En el próspero municipio de Guasave, un templo moderno de la crianza institucionalizada, bautizado con el entrañable nombre de “Mi Casita”, ha demostrado con brillantez pedagógica que los límites entre el alimento y el veneno son meramente burocráticos. Cuarenta pequeños discípulos de la vida en comunidad experimentaron, sin costo curricular adicional, un taller práctico sobre toxicología, luego de degustar un menú cuya procedencia las autoridades investigan con la premisa característica de un funeral de estado: lenta, solemne y garantizando que el protocolo prime sobre el sentido común.
Las hipótesis, como es tradición en estos ejercicios de adivinación gubernamental, oscilan entre la negligencia culposa y la negligencia heroica. El director de Protección Civil Municipal, título que evoca un ejército de cascos y sirenas, manifestó con la serenidad de un meteorólogo anunciando lluvia que “una de las versiones” apunta a un desliz en el manejo de los alimentos. Mientras, la Comisión Estatal de Protección de Riesgos Sanitarios, organismo cuyo nombre es más largo que su presupuesto, ha tomado las riendas de la inspección, seguramente armada con formularios en triplicado y una fe inquebrantable en el poder sanador de los sellos de goma.

▸ **Requisitos de tareas**:
1. Enumera todas las instituciones u organismos que se nombran en el fragmento sobre Guasave.
2. Resume, por favor, el fragmento sobre Guasave en dos oraciones.

▸ **Información proporcionada**:
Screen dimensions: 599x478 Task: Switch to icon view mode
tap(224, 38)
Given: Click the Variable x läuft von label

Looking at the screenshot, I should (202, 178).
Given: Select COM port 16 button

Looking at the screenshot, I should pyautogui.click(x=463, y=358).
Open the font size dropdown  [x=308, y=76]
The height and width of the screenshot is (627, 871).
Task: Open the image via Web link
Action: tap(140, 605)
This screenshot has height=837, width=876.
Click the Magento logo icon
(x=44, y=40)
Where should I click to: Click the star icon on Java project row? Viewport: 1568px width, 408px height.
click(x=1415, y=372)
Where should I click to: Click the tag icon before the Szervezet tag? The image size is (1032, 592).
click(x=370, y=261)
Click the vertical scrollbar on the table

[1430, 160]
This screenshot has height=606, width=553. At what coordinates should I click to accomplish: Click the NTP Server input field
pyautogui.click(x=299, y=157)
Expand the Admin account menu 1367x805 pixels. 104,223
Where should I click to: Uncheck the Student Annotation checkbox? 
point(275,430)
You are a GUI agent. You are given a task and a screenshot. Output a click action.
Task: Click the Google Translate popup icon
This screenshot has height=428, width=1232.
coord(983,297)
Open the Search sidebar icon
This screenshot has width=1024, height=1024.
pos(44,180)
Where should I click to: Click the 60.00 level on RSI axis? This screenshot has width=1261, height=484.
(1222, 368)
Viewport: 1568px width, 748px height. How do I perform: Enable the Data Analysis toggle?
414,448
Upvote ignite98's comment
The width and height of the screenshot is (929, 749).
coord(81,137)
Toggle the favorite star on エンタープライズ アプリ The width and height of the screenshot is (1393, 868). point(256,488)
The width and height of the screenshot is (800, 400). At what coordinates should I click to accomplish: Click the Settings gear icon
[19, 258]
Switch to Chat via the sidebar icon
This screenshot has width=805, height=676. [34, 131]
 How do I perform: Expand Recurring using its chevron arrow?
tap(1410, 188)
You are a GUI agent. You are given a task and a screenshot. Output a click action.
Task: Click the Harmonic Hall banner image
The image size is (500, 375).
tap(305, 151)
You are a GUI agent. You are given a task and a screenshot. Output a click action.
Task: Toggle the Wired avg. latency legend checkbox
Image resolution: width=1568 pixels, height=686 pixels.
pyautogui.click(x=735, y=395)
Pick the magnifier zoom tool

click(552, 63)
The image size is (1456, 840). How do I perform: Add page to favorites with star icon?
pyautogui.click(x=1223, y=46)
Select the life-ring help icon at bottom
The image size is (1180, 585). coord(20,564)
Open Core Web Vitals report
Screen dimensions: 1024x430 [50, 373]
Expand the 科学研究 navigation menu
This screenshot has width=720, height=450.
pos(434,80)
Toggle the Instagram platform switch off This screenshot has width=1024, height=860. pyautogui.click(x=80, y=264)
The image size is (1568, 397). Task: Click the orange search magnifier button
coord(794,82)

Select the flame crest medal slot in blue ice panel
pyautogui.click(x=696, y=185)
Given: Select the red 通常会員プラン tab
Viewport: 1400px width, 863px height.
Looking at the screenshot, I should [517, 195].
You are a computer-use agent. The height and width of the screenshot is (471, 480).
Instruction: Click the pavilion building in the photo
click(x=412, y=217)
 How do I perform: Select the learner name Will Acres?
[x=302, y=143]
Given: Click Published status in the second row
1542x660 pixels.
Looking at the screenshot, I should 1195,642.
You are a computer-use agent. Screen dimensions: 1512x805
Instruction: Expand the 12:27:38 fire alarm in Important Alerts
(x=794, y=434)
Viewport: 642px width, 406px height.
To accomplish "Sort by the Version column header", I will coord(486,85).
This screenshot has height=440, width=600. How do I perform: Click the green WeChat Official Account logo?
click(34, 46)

▸ **Resultados de tareas**:
1.
- "Mi Casita"
- Protección Civil Municipal
- Comisión Estatal de Protección de Riesgos Sanitarios

2. En Guasave, cuarenta niños del centro "Mi Casita" resultaron afectados tras comer un menú cuya procedencia investigan las autoridades. El director de Protección Civil Municipal dijo que una de las versiones apunta a un desliz en el manejo de los alimentos, y la Comisión Estatal de Protección de Riesgos Sanitarios ha asumido la inspección.